Sim, é difícil continuar a pagar contas com menos clientes, mas antes isso do que pagar uma multa de milhares de euros, continua. “A gente já trabalha só para pagar impostos, só falta trabalharmos para as multas!”, refila Rita, enquanto me cobre as raízes de tinta. “Além disso, para quê arriscar ficar doente?”, pergunta Inês, enquanto passa acetona no verniz antigo, lembrando que em casa tem dois filhos, um ainda estuda, a mãe e a avó, já com 90 anos.

As duas estão descrentes que este confinamento vá resultar. “Da primeira ainda nos levaram ao engano e ficámos todos em casa, mas, desta vez, as pessoas estão muito confiantes”, atira Rita. “Ou já estão cansadas...”, digo. “Ou são estúpidas, que isto não está para andarmos a correr para os hospitais...”, contrapõe Inês. “Sabia que morreu o sogro do João?

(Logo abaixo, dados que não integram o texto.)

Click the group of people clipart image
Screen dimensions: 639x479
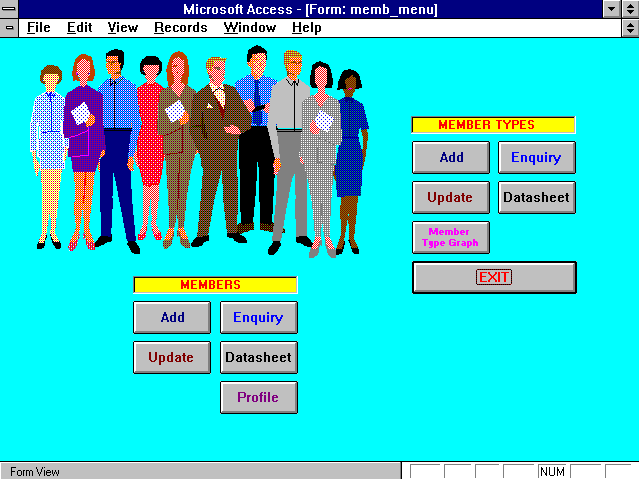tap(199, 152)

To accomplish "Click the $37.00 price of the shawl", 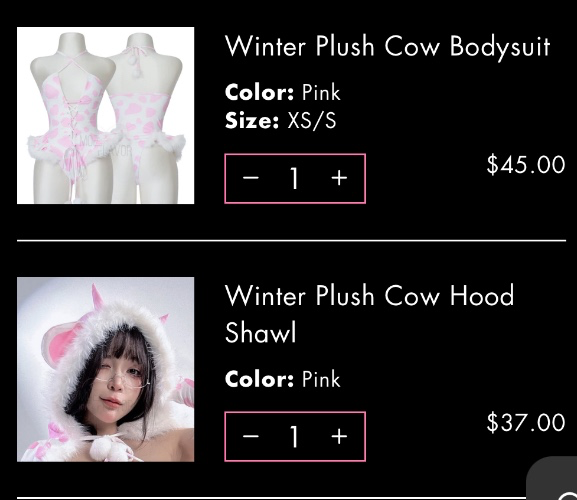I will [x=526, y=422].
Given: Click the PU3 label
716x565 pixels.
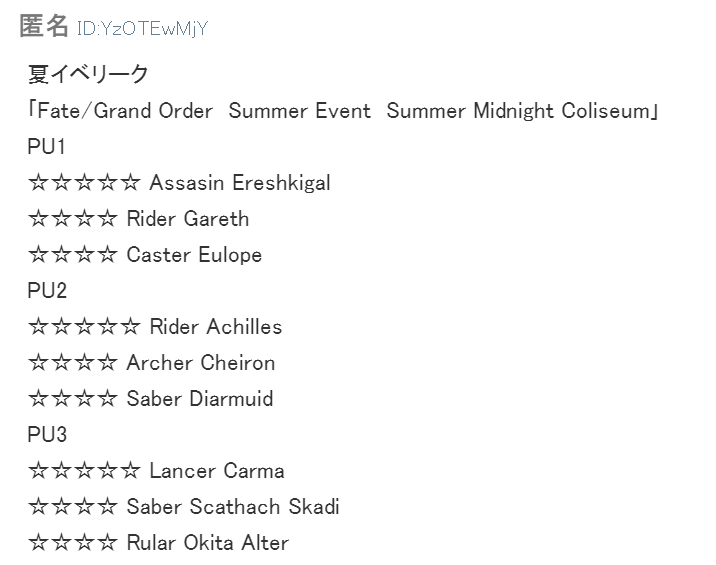Looking at the screenshot, I should tap(47, 434).
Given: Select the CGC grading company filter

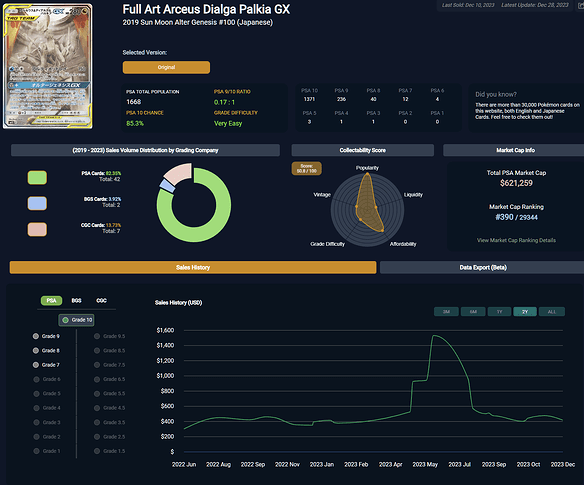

É terrível, foi para o hospital, morreu, entregaram-no num caixão selado, não houve tempo para despedidas, para nada... Ainda há muita gente que não percebeu que isto é mesmo grave”, reforça Rita.

Cai-me uma mensagem no telefone, é da Worten a dizer que as lojas continuam abertas. A seguir é a Ikea, a informar que as áreas dos produtos alimentares estarão em funcionamento. Partilho com as duas. “De que adianta fecharem-nos as portas e manterem outras abertas? Ainda não percebi por que têm de ir famílias inteiras ao supermercado. Isso é que o Costa devia proibir! Dizer: ‘Só vai um por agregado familiar.’ E pronto. É que as pessoas vão para lá passear!”, resmunga Inês, debruçada sobre os meus pés, interrompendo para me dizer que vai cortar as unhas rentes, que assim duram mais tempo.

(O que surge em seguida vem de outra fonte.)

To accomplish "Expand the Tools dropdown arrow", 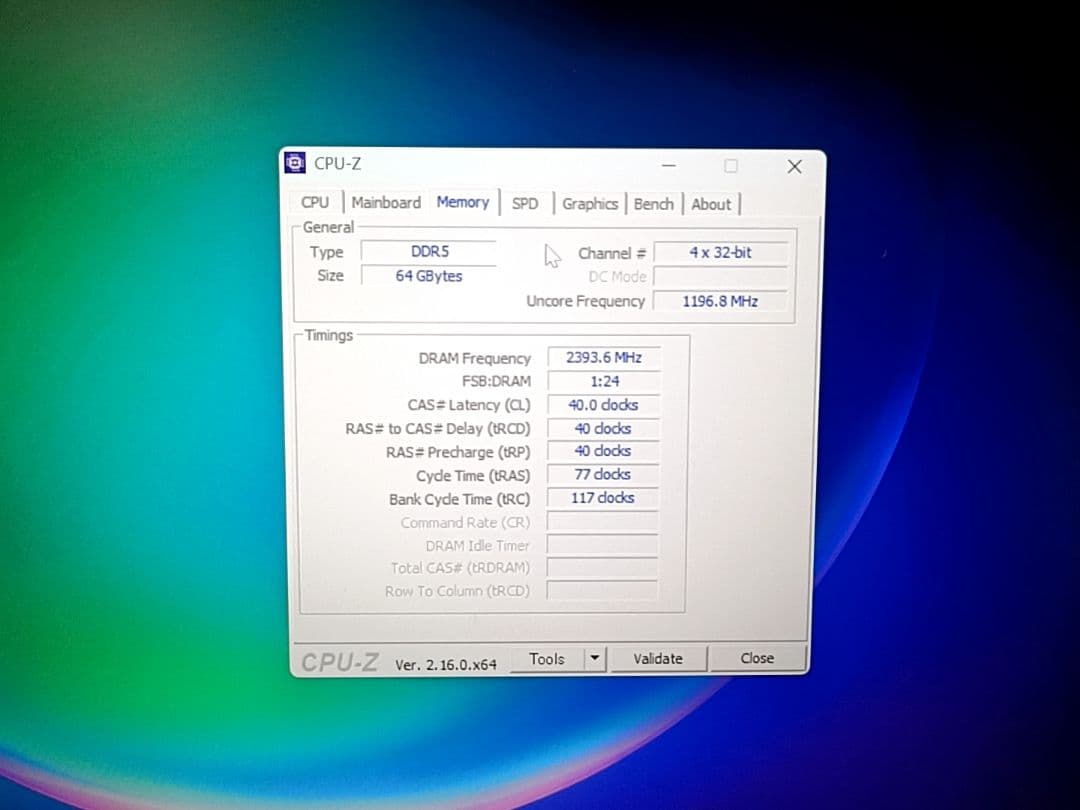I will 595,659.
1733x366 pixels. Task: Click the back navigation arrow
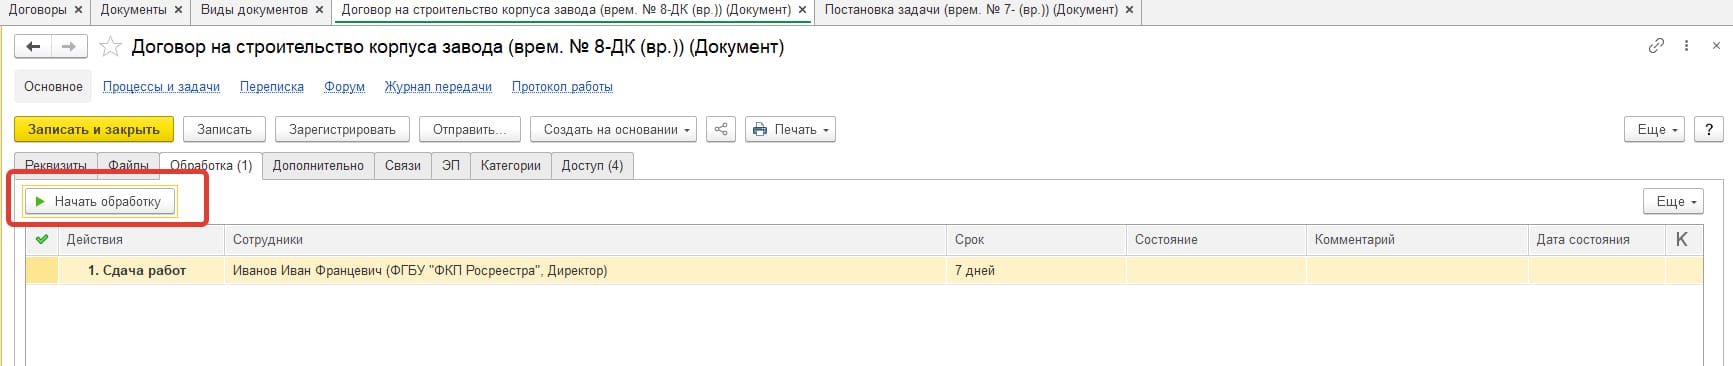[33, 47]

E as escolas? A minha filha já veio para casa duas vezes desde que as aulas começaram por causa de colegas infectados”, continua. “E as igrejas? Faz algum sentido, as igrejas cheias de velhotes?”, refuta Rita. “E os espectáculos? Não percebo… Fui uma vez ao teatro e senti-me muito segura, como em casa, como aqui... A Bárbara não se sente segura aqui?”, pergunta-me Inês. Sinto.

“Temos tido muito cuidado até porque a maior parte das nossas clientes são de risco por causa da idade”, justifica Rita. Fica um silêncio constrangedor. “Não estamos a falar de si”, exclamam as duas, quase ao mesmo tempo, dando uma gargalhada. É a primeira vez que as ouço rir.

Depois de pagar, Rita oferece-me álcool-gel para desinfectar as mãos porque mexemos em dinheiro. Despedimo-nos, não vale a pena fazer nova marcação. “Até para o mês que vem, se Deus quiser”, desejo-lhes. “Deus não, o Costa! Bom confinamento!”, despede-se Inês, já com o papel numa mão, o desinfectante na outra e um sorriso por detrás da máscara.